▶ [Arbeitsauftrag 1]:
Erläutern Sie anhand des Textes zur ambulanten Versorgung, weshalb dem Zi zufolge bis 2040 ein Absinken des vertragsärztlichen Versorgungsgrads droht.
▶ [Arbeitsauftrag 2]:
Auf welchen Wert steigt laut dem Text zur ambulanten Versorgung der jährliche Nachbesetzungsbedarf bis 2025?

▶ [Textauszug]:
■ ■ ■ ■ ■ ■ ■

Ambulante Versorgung: Ohne ausländische Ärzte und Anreize für Niedergelassene wird es eng

Berlin – In Deutschland fehlen bis 2040 jedes Jahr rund 2.500 neue Ärzte, um das heutige Versorgungsniveau aufrecht erhalten zu können. Das zeigt eine neue Anlalyse des Zentralinstituts für die kassenärztliche Versorgung (Zi). Ohne Ärzte aus dem Ausland und Anreize, damit die Niedergelassenen in Deutschland möglichst lange arbeiten, wird es demnach eng.
Wie die Zi-Berechnungen zeigen, würden von 2022 bis 2040 kumuliert rund 50.000 Ärztinnen und Ärzte fehlen, um die derzeit 73 Millionen gesetzlich Versicherten auf dem gewohnt hohen medizinischen Niveau versorgen zu können. Ohne die Zuwanderung von Ärzten aus dem Ausland droht dem Zi zufolge bis 2040 ein allmähliches Absinken des vertragsärztlichen Versorgungsgrads auf „dann nur noch 74 Prozent des heutigen Niveaus“.
Über alle Versorgungsbereiche hinweg betrachtet, steigt der jährliche Nachbesetzungsbedarf bis 2025 auf knapp 16.000 Mediziner, so die Zi-Untersuchung. Erst danach sinkt er allmählich leicht ab. Bis 2040 sind pro Jahr knapp 12.000 Stellen nachzubesetzen.

■ ■ ■ ■ ■ ■ ■

▶ [Datenauszug]:
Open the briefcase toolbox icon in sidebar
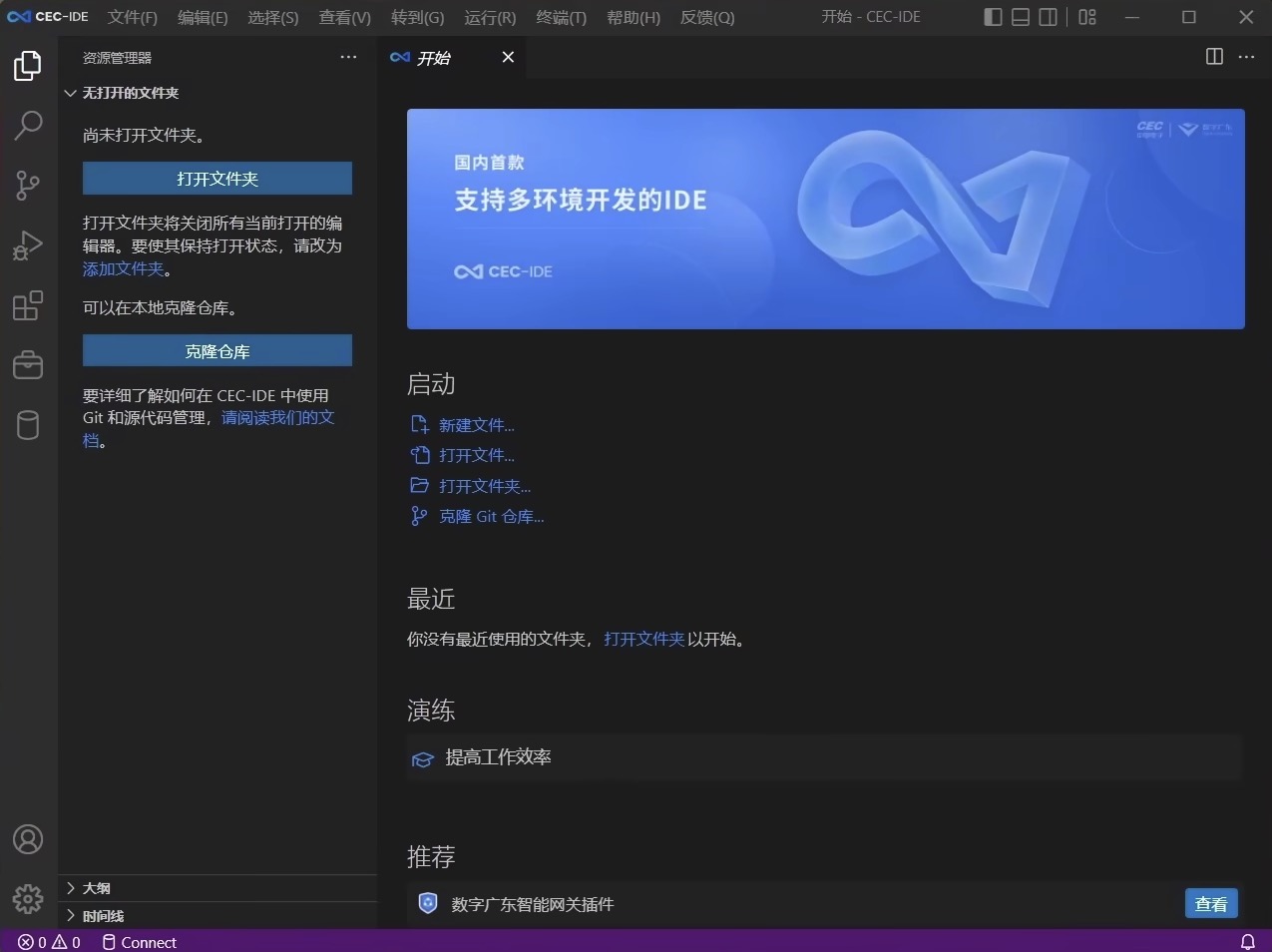The height and width of the screenshot is (952, 1272). click(x=28, y=365)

■ ■ ■ ■ ■ ■ ■

▶ [Antwortfeld 1]:
Nach den Zi-Berechnungen fehlen von 2022 bis 2040 kumuliert rund 50.000 Ärztinnen und Ärzte, um die derzeit 73 Millionen gesetzlich Versicherten auf dem gewohnt hohen Niveau zu versorgen. Ohne die Zuwanderung von Ärzten aus dem Ausland sinkt der Versorgungsgrad daher allmählich auf nur noch 74 Prozent des heutigen Niveaus.

▶ [Antwortfeld 2]:
Auf knapp 16.000 Mediziner.